En un mundo donde el grifo no siempre es sinónimo de agua segura, cualquier tecnología que permita obtener agua cerca de donde se necesita llama la atención. La Organización Mundial de la Salud (OMS) y UNICEF estiman que 1 de cada 4 personas, unos 2,1 mil millones, todavía no tiene acceso a agua potable gestionada de forma segura.
Un equipo de SINTEF en Noruega ha desarrollado un nuevo material plástico inspirado en polímeros similares a los de los pañales. Su objetivo no es hacer magia, sino mejorar un punto débil muy real de los generadores de agua atmosférica: su elevado consumo energético en condiciones de baja humedad.
El problema de “sacar agua” cuando el aire está seco
Los generadores atmosféricos de agua ya existen y, en muchos casos, funcionan como deshumidificadores domésticos. En la práctica, enfrían el aire hasta que el vapor de agua se condensa y cae a un depósito, un proceso conocido como “enfriamiento y condensación”.
Sin embargo, el inconveniente surge en las situaciones más críticas. Según explica el investigador Roberto Mennitto, cuando la humedad relativa baja a niveles de alrededor del 50 %, el consumo energético se dispara y la tecnología se vuelve poco accesible para regiones áridas.
La “receta” del material que propone SINTEF
La nueva propuesta de SINTEF no se basa en refrigerar aire de forma continua, sino en usar un material capaz de atrapar la humedad como si tuviera pequeños “imanes” para las moléculas de agua. Este material consiste en un polímero con dos componentes principales: un elastómero blando (similar a la silicona o al caucho) y un polímero superabsorbente, parecido al de los pañales.
Esta mezcla importa porque permite recoger gran cantidad de agua sin que el material se descomponga fácilmente, algo que ha afectado a otros diseños en pruebas de producción. Para soluciones destinadas a emergencias o lugares remotos, la estabilidad es crucial.
Además, el equipo subraya que el material es flexible y puede fabricarse en diversas formas: laminado, recubrimiento o incluso piezas impresas en 3D. Mennitto también destaca que buscan mantener el costo bajo con materias primas asequibles y un proceso simplificado, sin el uso de disolventes caros o tóxicos, y que parte del material podría fabricarse a partir de biomasa.

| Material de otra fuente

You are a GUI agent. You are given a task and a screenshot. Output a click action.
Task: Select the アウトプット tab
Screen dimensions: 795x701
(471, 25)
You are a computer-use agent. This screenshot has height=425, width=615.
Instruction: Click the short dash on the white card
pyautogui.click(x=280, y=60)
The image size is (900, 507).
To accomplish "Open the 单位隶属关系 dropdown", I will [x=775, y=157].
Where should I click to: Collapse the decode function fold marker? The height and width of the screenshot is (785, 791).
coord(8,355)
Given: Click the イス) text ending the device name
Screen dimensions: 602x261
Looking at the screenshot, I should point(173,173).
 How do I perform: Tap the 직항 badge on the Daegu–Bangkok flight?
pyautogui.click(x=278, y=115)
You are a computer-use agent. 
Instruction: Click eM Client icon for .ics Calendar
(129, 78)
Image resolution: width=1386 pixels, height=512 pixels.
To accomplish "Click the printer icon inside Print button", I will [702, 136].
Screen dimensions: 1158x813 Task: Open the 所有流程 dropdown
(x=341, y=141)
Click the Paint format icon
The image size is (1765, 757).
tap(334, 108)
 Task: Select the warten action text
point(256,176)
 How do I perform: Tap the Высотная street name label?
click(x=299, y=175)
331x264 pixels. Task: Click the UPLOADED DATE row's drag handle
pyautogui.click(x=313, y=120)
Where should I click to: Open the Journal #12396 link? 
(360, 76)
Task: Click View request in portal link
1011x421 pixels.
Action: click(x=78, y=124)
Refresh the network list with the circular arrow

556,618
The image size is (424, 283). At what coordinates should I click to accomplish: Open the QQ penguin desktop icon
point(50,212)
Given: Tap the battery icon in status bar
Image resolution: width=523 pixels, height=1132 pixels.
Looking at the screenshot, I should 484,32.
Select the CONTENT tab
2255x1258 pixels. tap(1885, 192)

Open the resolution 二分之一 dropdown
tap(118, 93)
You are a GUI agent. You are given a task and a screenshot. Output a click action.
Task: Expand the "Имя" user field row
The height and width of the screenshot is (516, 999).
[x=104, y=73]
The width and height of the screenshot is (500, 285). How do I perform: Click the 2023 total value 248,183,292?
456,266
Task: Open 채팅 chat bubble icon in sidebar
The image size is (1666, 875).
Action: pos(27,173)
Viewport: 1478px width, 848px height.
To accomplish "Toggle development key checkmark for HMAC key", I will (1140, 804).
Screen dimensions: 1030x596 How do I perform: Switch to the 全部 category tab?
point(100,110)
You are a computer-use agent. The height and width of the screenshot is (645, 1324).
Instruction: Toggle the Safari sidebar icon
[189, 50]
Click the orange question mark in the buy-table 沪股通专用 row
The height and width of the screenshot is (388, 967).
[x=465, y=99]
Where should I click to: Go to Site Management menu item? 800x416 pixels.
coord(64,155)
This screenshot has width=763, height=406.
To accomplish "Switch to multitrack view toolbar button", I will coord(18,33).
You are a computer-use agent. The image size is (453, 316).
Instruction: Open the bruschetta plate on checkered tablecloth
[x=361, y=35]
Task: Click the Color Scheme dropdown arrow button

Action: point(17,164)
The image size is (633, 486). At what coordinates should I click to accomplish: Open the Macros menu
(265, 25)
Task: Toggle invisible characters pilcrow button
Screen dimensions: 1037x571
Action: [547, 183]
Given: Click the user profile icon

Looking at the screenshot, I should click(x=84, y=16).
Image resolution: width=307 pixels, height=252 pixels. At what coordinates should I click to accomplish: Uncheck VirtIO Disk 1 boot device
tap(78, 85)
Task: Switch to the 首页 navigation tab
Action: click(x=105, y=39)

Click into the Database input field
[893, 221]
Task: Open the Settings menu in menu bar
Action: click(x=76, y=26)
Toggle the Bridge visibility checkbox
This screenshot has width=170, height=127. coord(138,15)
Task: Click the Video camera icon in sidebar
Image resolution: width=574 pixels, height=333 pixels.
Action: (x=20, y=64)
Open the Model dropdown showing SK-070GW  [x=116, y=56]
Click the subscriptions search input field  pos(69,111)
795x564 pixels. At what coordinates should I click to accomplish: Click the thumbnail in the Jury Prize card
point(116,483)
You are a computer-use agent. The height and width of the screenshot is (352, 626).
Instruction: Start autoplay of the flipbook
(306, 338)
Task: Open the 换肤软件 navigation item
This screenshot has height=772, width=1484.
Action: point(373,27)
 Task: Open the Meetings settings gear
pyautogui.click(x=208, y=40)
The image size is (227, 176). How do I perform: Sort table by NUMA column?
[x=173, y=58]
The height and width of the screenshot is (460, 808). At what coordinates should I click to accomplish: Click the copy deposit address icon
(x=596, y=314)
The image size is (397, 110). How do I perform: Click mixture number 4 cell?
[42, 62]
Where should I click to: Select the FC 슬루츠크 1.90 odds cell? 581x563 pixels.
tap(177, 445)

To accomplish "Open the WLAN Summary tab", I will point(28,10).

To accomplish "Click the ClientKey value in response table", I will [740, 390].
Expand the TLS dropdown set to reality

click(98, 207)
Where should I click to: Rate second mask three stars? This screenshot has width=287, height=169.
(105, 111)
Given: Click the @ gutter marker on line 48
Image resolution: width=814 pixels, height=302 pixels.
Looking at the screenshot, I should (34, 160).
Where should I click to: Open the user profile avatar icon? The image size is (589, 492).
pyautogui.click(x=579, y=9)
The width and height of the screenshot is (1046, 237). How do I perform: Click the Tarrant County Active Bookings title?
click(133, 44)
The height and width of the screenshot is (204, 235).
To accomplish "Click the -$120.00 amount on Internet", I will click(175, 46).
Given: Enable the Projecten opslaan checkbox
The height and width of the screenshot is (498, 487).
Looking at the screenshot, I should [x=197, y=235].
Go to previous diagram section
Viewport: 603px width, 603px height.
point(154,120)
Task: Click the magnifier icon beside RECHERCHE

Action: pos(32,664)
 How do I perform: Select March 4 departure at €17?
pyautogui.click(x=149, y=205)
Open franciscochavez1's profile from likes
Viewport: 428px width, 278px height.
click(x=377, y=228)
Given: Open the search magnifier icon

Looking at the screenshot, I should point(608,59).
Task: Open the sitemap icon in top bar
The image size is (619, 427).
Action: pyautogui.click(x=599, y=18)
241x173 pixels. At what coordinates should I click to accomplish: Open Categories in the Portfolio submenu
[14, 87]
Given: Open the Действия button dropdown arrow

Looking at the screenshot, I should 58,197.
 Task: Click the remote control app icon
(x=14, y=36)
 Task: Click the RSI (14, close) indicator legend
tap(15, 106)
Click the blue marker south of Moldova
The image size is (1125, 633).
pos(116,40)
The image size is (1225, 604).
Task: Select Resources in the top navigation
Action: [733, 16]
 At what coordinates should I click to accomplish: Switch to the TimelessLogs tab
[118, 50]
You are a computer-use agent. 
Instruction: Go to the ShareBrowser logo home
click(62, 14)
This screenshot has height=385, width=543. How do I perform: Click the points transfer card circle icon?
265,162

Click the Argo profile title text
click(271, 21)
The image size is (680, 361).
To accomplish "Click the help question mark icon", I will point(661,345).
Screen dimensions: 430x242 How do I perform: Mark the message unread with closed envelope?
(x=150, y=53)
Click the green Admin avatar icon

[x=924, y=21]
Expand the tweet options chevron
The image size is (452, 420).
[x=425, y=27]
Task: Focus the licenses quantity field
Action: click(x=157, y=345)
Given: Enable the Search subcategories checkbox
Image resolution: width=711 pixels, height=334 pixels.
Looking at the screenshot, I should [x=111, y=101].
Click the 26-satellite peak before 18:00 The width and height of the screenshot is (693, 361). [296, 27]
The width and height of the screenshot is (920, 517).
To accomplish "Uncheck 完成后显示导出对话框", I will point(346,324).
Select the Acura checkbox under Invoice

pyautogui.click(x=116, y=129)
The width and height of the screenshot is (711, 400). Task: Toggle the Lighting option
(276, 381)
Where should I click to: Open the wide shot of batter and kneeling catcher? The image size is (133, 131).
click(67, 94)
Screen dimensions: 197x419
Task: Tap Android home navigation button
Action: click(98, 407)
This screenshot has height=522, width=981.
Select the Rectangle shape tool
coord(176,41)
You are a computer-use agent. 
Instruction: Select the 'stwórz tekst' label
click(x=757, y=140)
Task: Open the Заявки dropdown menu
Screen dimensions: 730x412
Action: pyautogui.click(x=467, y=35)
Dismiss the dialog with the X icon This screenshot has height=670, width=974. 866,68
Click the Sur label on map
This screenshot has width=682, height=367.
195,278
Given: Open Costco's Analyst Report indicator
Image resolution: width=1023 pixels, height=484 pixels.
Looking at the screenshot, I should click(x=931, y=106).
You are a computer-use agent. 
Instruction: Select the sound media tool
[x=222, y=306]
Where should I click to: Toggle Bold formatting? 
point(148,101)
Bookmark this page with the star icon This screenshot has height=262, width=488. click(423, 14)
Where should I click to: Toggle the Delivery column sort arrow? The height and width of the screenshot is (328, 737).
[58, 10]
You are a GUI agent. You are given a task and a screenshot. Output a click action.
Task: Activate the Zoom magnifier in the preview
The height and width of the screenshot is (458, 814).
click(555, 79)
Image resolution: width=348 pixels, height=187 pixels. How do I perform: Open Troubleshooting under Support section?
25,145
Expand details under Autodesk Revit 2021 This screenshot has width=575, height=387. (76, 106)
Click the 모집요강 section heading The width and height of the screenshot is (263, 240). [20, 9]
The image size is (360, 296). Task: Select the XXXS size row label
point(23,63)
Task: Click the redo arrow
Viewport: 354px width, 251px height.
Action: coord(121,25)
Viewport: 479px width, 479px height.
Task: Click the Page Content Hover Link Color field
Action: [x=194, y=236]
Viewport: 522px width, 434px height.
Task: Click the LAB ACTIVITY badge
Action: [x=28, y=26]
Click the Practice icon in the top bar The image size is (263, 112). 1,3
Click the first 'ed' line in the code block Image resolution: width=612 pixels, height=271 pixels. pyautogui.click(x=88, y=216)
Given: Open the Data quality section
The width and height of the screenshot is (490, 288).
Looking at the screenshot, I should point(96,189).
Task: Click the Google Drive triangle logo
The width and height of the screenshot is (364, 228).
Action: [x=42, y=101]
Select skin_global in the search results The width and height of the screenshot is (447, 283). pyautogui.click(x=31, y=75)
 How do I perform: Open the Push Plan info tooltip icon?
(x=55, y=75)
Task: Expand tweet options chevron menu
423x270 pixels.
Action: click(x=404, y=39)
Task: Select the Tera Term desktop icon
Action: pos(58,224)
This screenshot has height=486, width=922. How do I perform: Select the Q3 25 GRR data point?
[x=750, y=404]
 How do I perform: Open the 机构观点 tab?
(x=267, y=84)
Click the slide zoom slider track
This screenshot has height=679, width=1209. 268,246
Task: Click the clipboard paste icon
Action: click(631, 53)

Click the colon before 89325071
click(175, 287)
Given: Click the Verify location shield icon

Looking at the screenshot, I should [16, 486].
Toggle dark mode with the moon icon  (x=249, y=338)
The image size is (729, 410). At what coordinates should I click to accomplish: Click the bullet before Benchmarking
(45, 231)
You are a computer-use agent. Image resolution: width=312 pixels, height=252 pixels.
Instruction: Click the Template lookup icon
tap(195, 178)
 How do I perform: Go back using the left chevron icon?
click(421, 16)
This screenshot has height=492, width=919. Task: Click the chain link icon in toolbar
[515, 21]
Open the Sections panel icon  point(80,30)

Captar primero, liberar después
El proceso descrito por el equipo separa dos momentos que, en la práctica, suelen competir entre sí. Primero, el material absorbe la humedad del aire y se «carga» hasta alcanzar la saturación. Luego, en la fase de liberación, se aplica calor para que el agua salga del polímero y se recoja en un depósito. Mennitto compara este proceso con el efecto de un secador sobre el pelo mojado; el aire caliente ayuda a extraer el agua, que luego se condensa en el tanque.
Durante las pruebas, el equipo afirma que el material no mostró degradación tras 120 horas de funcionamiento constante, lo que es relevante ya que la durabilidad, y no solo la captación, suele marcar la diferencia entre una idea prometedora y un dispositivo que se puede utilizar sin un mantenimiento frecuente.
Para qué serviría en la práctica
Es importante poner en perspectiva estos sistemas. No sustituirán embalses, redes de tuberías o desaladoras, pero podrían ser útiles en situaciones donde estas infraestructuras son escasas o fallan, como en emergencias, defensa, primeros auxilios o edificios con suministro irregular.
El equipo proporciona un ejemplo que resuena: el costo del agua embotellada en zonas secas y despobladas, o en lugares donde el suministro se interrumpe. En ese contexto, un generador que pueda producir agua bajo diversas condiciones atmosféricas adquiere sentido, aunque no sea “barato” en términos absolutos.
Por otro lado, si estas máquinas se vuelven más eficientes en condiciones de aire seco, también podrían reducir el transporte de agua a zonas aisladas, que suele ser costoso y poco sostenible, lo que representa un valor añadido significativo.
Lo que aún falta antes de verlo en el mercado
El proyecto aún no está en fase de despliegue masivo. Desde SINTEF explican que la iniciativa comenzó como un proyecto de un año financiado internamente y ahora buscan financiación para construir un prototipo que permita optimizar y medir la capacidad en condiciones reales.
Además, están trabajando para reducir los costos, con una meta concreta de disminuirlos en torno al 25 % y escalar la producción del material de gramos a kilogramos. Este es un desafío habitual para muchas tecnologías: producir en grandes cantidades sin perder calidad y manteniendo precios asequibles.
El interés por la tecnología ya existe. SINTEF indica que han recibido atención de varias startups y patrocinadores, lo cual no es casualidad: el mercado de generadores de agua se estima en unos 2.500 millones de dólares y podría superar los 4.000 millones en 2030.
La nota de prensa de SINTEF sobre los detalles del proyecto fue publicada oficialmente.